Reparameterization layers
In this post, we will cover how to use DenseReparameterization layer. This is the summary of lecture "Probabilistic Deep Learning with Tensorflow 2" from Imperial College London.
import tensorflow as tf
import tensorflow_probability as tfp
import numpy as np
import matplotlib.pyplot as plt
tfd = tfp.distributions
tfpl = tfp.layers
plt.rcParams['figure.figsize'] = (10, 6)
print("Tensorflow Version: ", tf.__version__)
print("Tensorflow Probability Version: ", tfp.__version__)
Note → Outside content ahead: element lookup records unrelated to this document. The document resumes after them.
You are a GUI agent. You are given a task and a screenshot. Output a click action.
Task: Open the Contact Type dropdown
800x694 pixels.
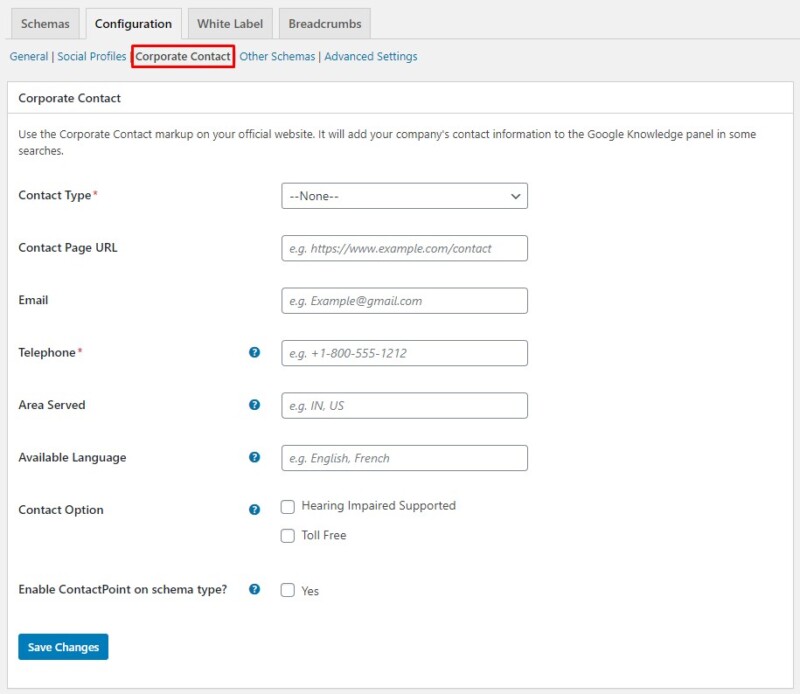point(404,196)
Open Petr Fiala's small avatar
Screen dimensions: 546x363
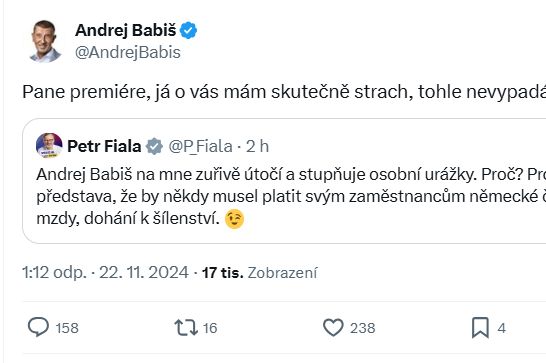pyautogui.click(x=49, y=145)
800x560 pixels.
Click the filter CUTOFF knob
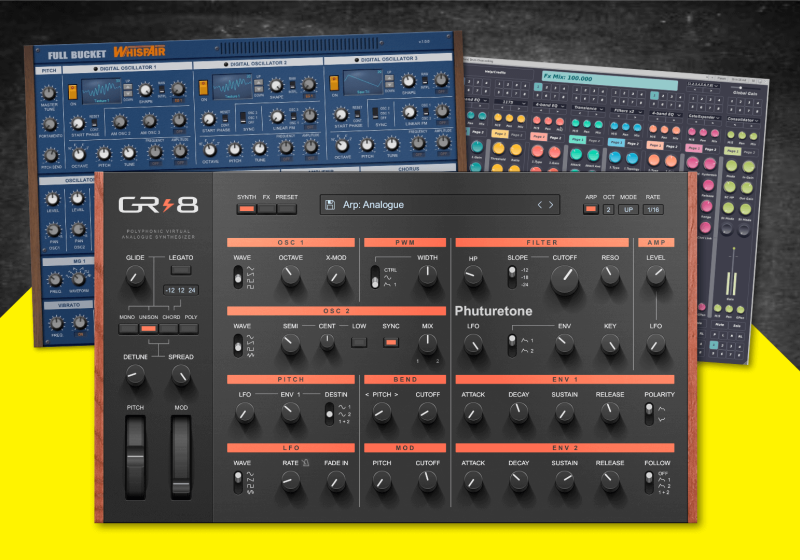click(563, 285)
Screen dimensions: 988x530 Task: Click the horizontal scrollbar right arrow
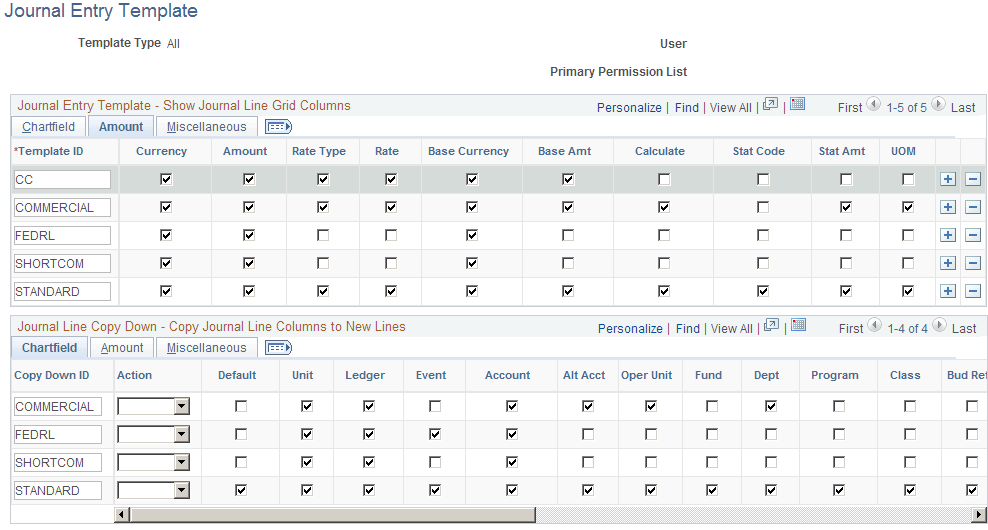[979, 515]
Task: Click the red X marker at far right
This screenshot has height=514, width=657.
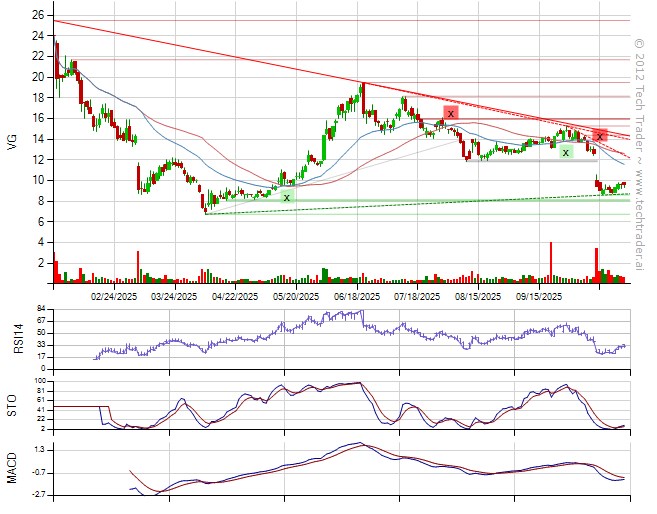Action: pos(599,136)
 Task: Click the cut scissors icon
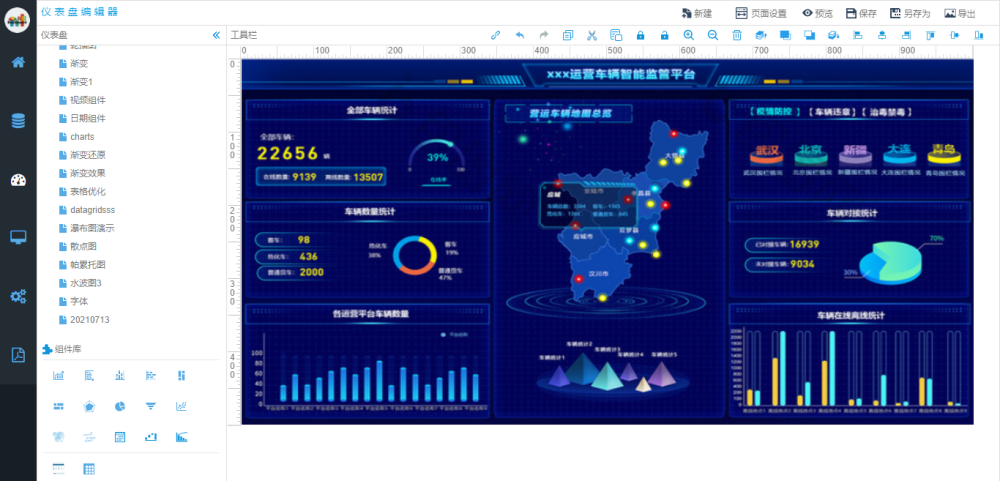592,35
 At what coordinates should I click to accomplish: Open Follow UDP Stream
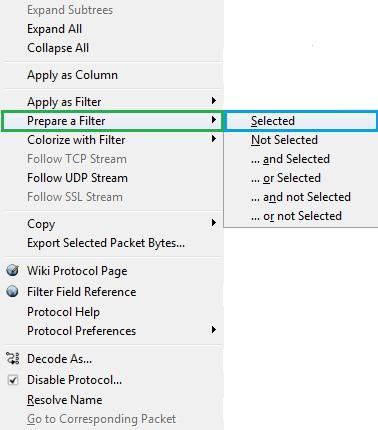coord(77,178)
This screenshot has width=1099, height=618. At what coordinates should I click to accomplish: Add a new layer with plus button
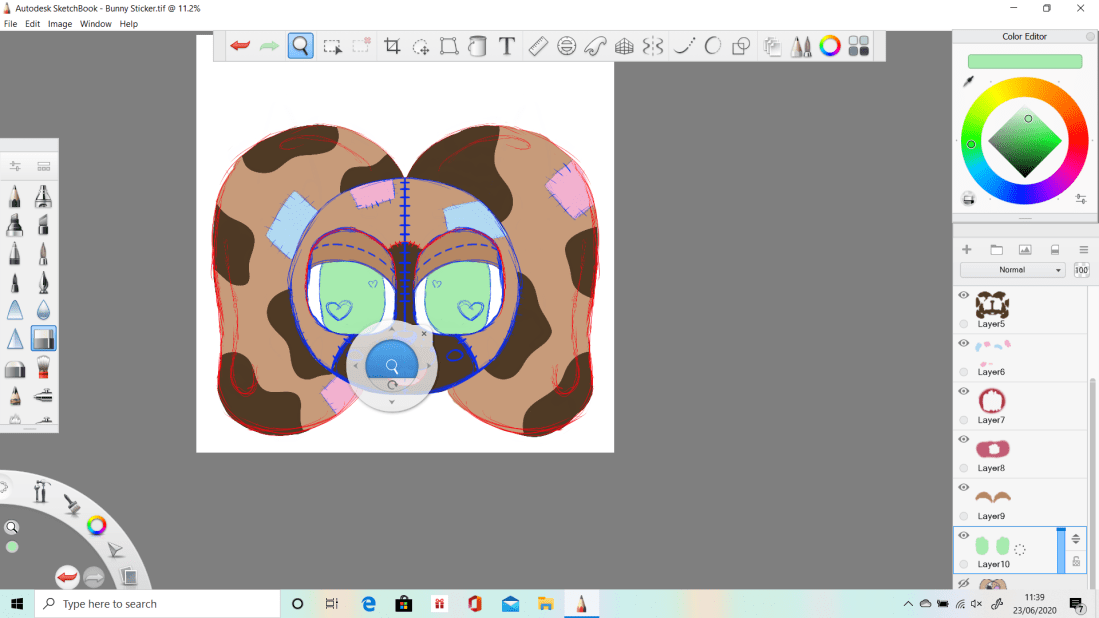pos(967,250)
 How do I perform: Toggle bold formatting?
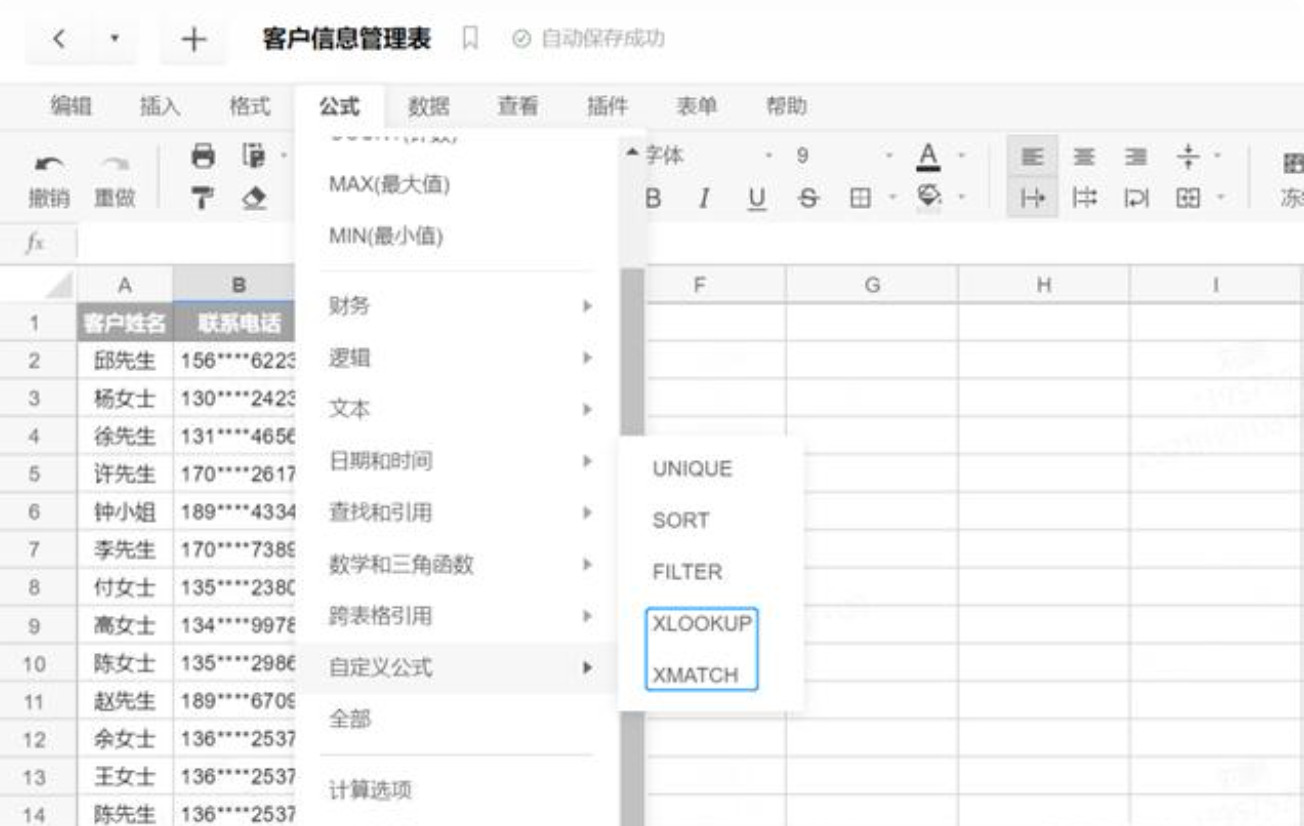(654, 199)
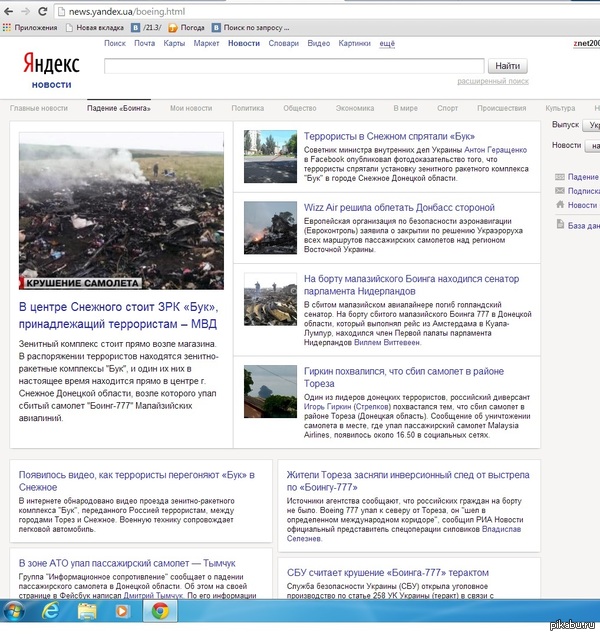
Task: Open the media player taskbar icon
Action: pyautogui.click(x=122, y=610)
Convolutional Neural network with reparameterization layer.
model = Sequential([
tfpl.Convolutional2DReparameterization(16, [3, 3], activation='relu', input_shape=(28, 28, 1)),
MaxPool2D(3),
Flatten(),
tfpl.DenseReparameterization(tfpl.OneHotCategorical.params_size(10)),
tfpl.OneHotCategorical(10)
])
Default Argument
model = Sequential([
tfpl.Convolutional2DReparameterization(16, [3, 3], activation='relu', input_shape=(28, 28, 1),
kernel_posterior_fn=tfpl.default_mean_field_normal_fn(), # Independent Normal Distribution
kernel_prior_fn=tfpl.default_multivariate_normal_fn), # Spherical Gaussian
MaxPool2D(3),
Flatten(),
tfpl.DenseReparameterization(tfpl.OneHotCategorical.params_size(10)),
tfpl.OneHotCategorical(10)
])
For kernel_prior function, we can manually define it like this,
def custom_multivariate_normal_fn(dtype, shape, name, trainable, add_variable_fn):
normal = tfd.Normal(loc=tf.zeros(shape, dtype), scale=2 * tf.ones(shape, dtype))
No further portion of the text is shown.